Aim of the exercise:
Render the listing below as a Markdown table with the columns Row and Line. Include only the lines from the one with "Screen dimensions: 732x349" up to and including the one with "pyautogui.click(x=107, y=23)", skip blank lines, and leave the pictures out.

----- Exercise input

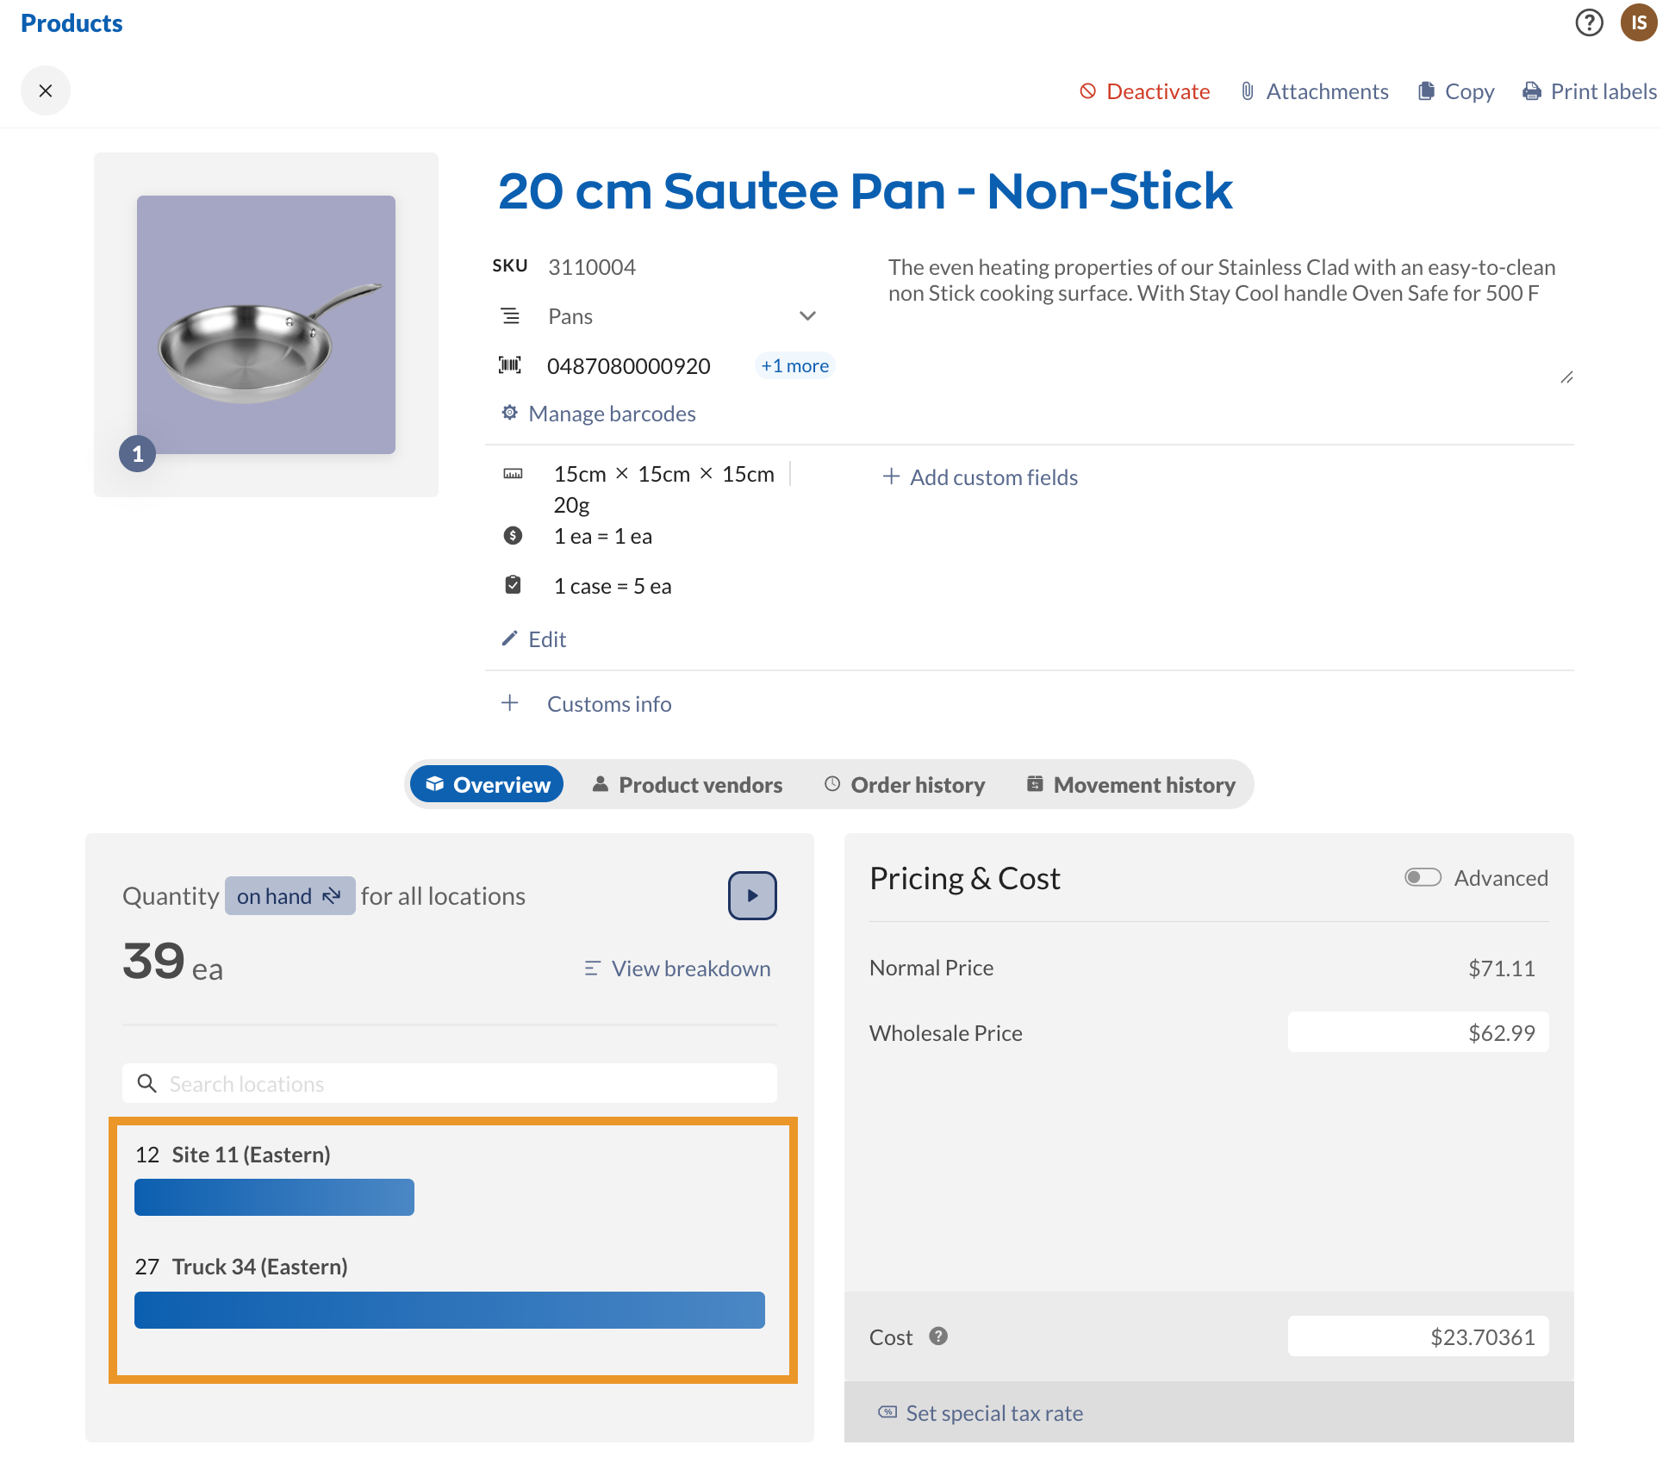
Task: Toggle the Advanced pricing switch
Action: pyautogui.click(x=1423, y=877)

----------
----- Exercise input

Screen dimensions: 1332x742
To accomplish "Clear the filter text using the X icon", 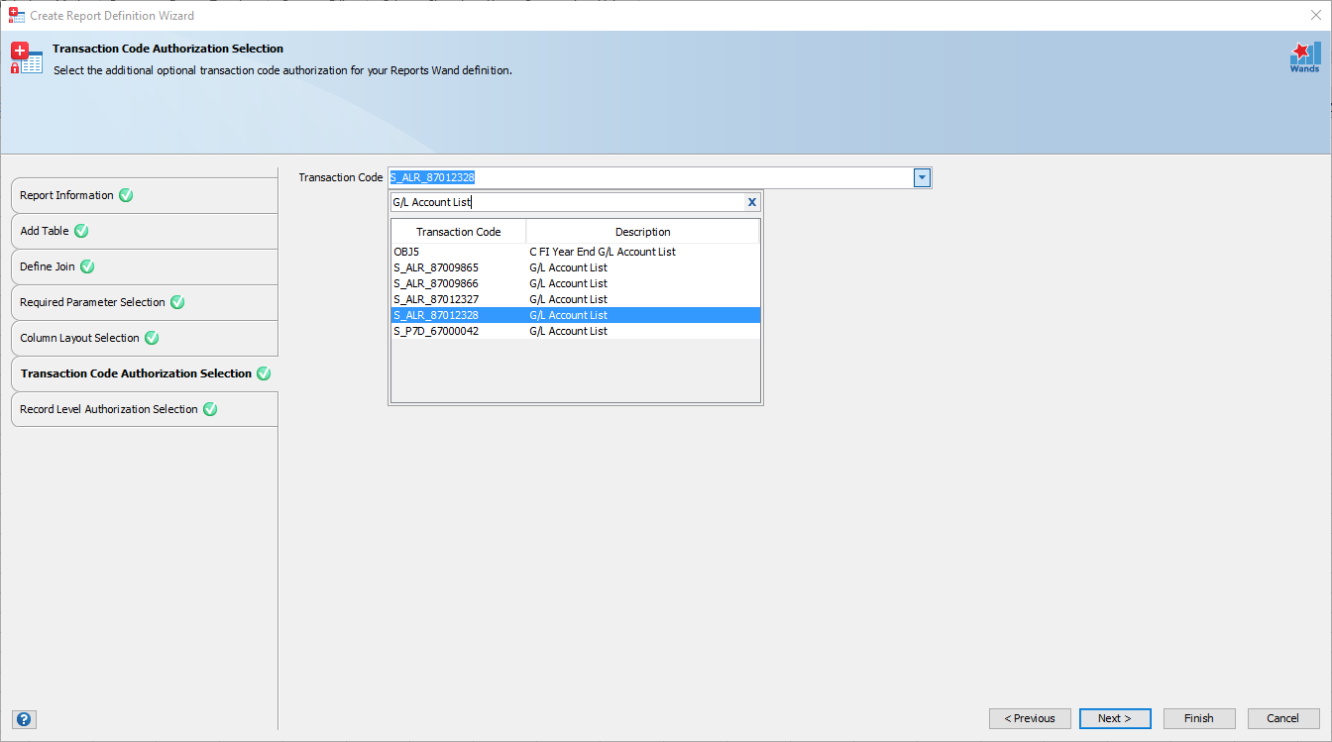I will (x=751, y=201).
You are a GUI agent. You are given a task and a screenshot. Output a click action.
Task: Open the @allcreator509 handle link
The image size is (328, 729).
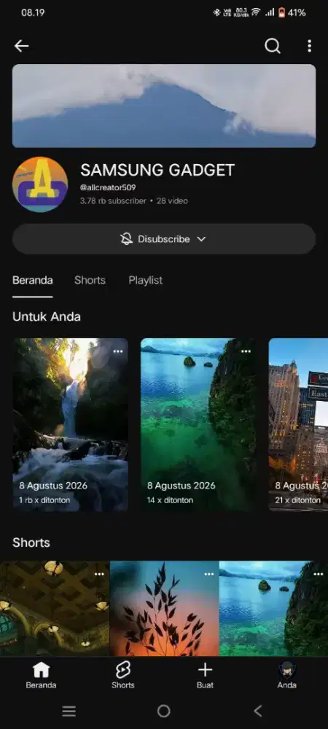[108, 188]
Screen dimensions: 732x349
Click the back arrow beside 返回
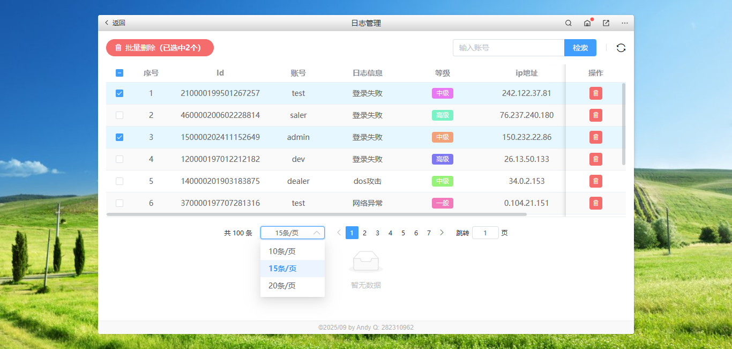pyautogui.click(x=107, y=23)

----------

Solution to this problem:
| Row | Line |
|---|---|
| 1 | Screen dimensions: 732x349 |
| 2 | Click the back arrow beside 返回 |
| 3 | pyautogui.click(x=107, y=23) |